Structured Prediction of Sequences and Trees using Infinite Contexts
This addresses the challenge of capturing global dependencies in natural language processing tasks, offering an incremental improvement over existing Markov-based methods.
The paper tackles the problem of modeling global phenomena in linguistic structures by proposing a hierarchical model for structured prediction that uses infinite contexts, overcoming the limitations of Markov models. Empirical results show its potential on part-of-speech tagging and syntactic parsing compared to baseline finite-context models.
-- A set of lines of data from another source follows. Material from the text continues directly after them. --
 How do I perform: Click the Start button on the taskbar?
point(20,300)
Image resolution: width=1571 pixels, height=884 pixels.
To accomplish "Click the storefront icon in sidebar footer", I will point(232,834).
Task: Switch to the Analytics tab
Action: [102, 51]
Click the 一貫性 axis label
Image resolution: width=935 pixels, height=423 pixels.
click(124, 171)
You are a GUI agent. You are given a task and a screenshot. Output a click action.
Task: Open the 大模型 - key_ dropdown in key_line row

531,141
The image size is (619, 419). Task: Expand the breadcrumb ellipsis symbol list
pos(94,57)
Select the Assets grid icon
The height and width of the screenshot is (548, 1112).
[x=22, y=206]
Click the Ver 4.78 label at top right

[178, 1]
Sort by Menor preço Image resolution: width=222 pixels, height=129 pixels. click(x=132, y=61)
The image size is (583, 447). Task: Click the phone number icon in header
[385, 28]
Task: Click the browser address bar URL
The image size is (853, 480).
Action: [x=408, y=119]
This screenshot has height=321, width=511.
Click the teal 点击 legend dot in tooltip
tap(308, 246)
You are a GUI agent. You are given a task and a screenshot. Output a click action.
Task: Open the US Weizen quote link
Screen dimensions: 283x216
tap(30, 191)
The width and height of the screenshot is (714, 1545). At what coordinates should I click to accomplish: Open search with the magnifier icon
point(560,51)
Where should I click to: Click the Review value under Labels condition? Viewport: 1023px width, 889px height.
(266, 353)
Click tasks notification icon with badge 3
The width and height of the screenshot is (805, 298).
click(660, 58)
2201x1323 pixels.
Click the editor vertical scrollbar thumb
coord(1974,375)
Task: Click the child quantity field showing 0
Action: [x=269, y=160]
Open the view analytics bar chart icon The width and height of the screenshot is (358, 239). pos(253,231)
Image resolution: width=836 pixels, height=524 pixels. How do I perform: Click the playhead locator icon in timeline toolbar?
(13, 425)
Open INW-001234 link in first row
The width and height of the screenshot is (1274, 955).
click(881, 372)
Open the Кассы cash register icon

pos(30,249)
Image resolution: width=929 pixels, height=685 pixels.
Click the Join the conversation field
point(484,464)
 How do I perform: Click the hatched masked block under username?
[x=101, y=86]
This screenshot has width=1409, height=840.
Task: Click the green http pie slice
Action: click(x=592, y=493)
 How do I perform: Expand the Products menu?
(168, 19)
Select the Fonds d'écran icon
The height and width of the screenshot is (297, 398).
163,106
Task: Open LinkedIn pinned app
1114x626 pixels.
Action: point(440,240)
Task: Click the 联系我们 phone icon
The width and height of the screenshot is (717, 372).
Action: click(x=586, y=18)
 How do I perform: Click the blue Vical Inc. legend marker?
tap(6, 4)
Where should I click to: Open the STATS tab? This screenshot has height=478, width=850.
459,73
Linguistic structures exhibit a rich array of global phenomena, however commonly used Markov models are unable to adequately describe these phenomena due to their strong locality assumptions. We propose a novel hierarchical model for structured prediction over sequences and trees which exploits global context by conditioning each generation decision on an unbounded context of prior decisions. This builds on the success of Markov models but without imposing a fixed bound in order to better represent global phenomena. To facilitate learning of this large and unbounded model, we use a hierarchical Pitman-Yor process prior which provides a recursive form of smoothing. We propose prediction algorithms based on A* and Markov Chain Monte Carlo sampling. Empirical results demonstrate the potential of our model compared to baseline finite-context Markov models on part-of-speech tagging and syntactic parsing.